Data-driven intelligent modeling, optimization, and global sensitivity analysis of a xanthan gum biosynthesis process

Heliyon. 2024 Jan 29;10(3):e25432. doi: 10.1016/j.heliyon.2024.e25432. eCollection 2024 Feb 15.

Abstract

In this study, the focus was to produce xanthan gum from pineapple waste using Xanthomonas campestris. Six machine learning models were employed to optimize fermentation time and key metabolic stimulants (KH2PO4 and NH4NO3). The production of xanthan gum was optimized using two evolutionary optimization algorithms, particle swarm optimization, and genetic algorithm while the importance of input features was ranked using global sensitivity analysis.
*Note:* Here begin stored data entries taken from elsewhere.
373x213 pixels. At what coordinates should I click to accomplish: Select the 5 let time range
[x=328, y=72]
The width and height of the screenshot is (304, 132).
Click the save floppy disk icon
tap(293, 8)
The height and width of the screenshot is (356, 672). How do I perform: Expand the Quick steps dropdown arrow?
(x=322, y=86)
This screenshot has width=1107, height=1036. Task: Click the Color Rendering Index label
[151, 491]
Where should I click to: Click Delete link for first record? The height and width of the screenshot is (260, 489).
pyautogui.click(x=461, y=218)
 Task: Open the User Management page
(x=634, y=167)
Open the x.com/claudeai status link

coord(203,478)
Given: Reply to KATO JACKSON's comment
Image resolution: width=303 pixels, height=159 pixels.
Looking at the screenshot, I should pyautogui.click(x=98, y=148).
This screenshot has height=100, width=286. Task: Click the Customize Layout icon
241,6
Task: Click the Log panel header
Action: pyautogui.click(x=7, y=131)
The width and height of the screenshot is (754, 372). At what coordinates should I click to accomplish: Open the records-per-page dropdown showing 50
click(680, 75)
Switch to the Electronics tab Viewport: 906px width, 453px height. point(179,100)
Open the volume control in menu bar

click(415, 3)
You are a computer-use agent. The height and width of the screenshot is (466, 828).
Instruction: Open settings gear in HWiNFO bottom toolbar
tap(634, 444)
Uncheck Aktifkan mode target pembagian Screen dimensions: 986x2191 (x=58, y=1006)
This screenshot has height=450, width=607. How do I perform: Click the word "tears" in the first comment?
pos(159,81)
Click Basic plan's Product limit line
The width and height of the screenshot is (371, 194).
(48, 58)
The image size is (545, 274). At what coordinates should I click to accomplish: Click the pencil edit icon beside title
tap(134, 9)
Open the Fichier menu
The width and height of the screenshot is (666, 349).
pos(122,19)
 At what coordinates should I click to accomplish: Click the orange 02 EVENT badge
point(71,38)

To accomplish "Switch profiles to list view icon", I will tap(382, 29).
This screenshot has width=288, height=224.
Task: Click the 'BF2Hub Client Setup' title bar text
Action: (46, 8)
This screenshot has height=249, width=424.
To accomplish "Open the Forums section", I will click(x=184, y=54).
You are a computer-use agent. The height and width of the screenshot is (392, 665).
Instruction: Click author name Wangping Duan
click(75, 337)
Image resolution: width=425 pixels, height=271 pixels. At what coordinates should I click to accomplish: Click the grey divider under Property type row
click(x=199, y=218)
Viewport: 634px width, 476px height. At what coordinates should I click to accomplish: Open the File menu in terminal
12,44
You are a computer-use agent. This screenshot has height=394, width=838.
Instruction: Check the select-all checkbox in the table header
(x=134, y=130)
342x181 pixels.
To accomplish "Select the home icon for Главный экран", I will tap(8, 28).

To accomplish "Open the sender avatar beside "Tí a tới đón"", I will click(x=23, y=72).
KH2PO4 was the most important input and was found to be beneficial for xanthan gum production, while a limited amount of nitrogen was needed. The extreme learning machine model was the most adequate for modeling xanthan gum production, predicting a maximum xanthan yield of 10.34 g/l (an 11.9 % increase over the control) at a fermentation time of 3 days, KH2PO4 of 15 g/l, and NH4NO3 of 2 g/l. This study has provided important insights into the intelligent modeling of a biostimulated process for valorizing pineapple waste.

Keywords: Cross-validation; Machine learning; Optimization; Pineapple waste; Stimulant; Xanthan gum.